Nuclear Export of Vpr Is Required for Efficient Replication of Human Immunodeficiency Virus Type 1 in Tissue Macrophages

ABSTRACT Retroviruses must gain access to the host cell nucleus for subsequent replication and viral propagation. Human immunodeficiency virus type 1 (HIV-1) and other primate lentiviruses are distinguished from the gammaretroviruses by their ability to infect nondividing cells such as macrophages, an important viral reservoir in vivo. Rather than requiring nuclear membrane breakdown during cell division, the HIV-1 preintegration complex (PIC) enters the nucleus by traversing the central aqueous channel of the limiting nuclear pore complex. The HIV-1 PIC contains three nucleophilic proteins, matrix, integrase, and Vpr, all of which have been implicated in nuclear targeting. The mechanism by which Vpr can display such nucleophilic properties and yet also be available for incorporation into virions assembling at the plasma membrane is unresolved. We recently characterized Vpr as a nucleocytoplasmic shuttling protein that contains two novel nuclear import signals and an exportin-1-dependent nuclear export signal (NES). We now demonstrate that mutation of this NES impairs the incorporation of Vpr into newly formed virions. Furthermore, we find that the Vpr NES is required for efficient HIV replication in tissue macrophages present in human spleens and tonsils. These findings underscore how the nucleocytoplasmic shuttling of Vpr not only contributes to nuclear import of the HIV-1 PIC but also enables Vpr to be present in the cytoplasm for incorporation into virions, leading to enhancement of viral spread within nondividing tissue macrophages.

Insights into the Biology of HIV-1 Viral Protein R

HIV-1 viral protein R (Vpr) is a small, highly conserved accessory protein encoded by the HIV genome that serves many functions in the viral life cycle.
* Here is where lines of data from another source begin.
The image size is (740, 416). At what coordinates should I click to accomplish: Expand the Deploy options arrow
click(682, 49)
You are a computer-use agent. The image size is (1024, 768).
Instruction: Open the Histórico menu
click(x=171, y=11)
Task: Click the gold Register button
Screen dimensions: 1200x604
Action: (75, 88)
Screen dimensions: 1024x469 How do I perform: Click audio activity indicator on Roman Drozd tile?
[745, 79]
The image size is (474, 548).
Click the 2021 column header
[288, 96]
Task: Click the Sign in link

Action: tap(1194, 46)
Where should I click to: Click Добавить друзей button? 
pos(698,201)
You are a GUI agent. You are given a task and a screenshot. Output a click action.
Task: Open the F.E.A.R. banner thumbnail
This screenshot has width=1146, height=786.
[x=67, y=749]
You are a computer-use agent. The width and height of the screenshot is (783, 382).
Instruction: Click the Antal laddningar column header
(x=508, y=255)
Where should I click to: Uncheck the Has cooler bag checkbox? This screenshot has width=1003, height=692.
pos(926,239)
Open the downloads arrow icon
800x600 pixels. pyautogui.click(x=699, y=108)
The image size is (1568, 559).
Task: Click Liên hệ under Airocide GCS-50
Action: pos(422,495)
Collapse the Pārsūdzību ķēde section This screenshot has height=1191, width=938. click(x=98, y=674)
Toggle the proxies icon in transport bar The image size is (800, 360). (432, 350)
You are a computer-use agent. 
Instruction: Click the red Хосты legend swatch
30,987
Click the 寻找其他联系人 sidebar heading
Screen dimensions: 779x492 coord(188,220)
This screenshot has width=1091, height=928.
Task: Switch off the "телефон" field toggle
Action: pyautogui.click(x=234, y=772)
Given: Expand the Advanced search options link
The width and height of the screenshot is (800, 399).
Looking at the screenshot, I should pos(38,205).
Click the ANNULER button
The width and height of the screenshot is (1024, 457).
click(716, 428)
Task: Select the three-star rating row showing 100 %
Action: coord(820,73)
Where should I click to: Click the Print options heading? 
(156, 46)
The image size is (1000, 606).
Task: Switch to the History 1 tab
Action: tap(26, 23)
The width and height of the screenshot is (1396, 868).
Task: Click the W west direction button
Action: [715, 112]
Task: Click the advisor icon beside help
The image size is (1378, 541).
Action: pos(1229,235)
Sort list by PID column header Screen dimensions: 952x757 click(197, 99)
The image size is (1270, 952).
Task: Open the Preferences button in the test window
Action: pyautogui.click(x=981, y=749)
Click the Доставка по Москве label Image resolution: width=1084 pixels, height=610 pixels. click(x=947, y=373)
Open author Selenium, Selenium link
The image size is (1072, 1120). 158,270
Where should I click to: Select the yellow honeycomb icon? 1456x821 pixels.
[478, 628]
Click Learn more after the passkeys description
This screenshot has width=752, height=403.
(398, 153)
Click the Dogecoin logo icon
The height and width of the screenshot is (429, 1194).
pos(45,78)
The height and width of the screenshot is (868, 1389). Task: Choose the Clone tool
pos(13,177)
Vpr induces G2 cell cycle arrest, which is thought to indirectly enhance viral replication by increasing transcription from the LTR. Vpr has also been implicated in facilitating infection of nondividing cells, most notably macrophages. Because Vpr is a nucleo-cytoplasmic shuttling protein, its role in enhancing viral replication in macrophages may be mediated through enhanced entry of the HIV preintegration complex through the limiting nuclear pore. Free Vpr is detectable in the serum of patients, and in vitro studies implicate extracellular forms of Vpr as an effector of cellular responses mediated through its ability to transduce through intact cytoplasmic membranes. We review the biologic properties of Vpr, focusing on its mechanism of action, role in HIV replication, and significance for host pathogenesis.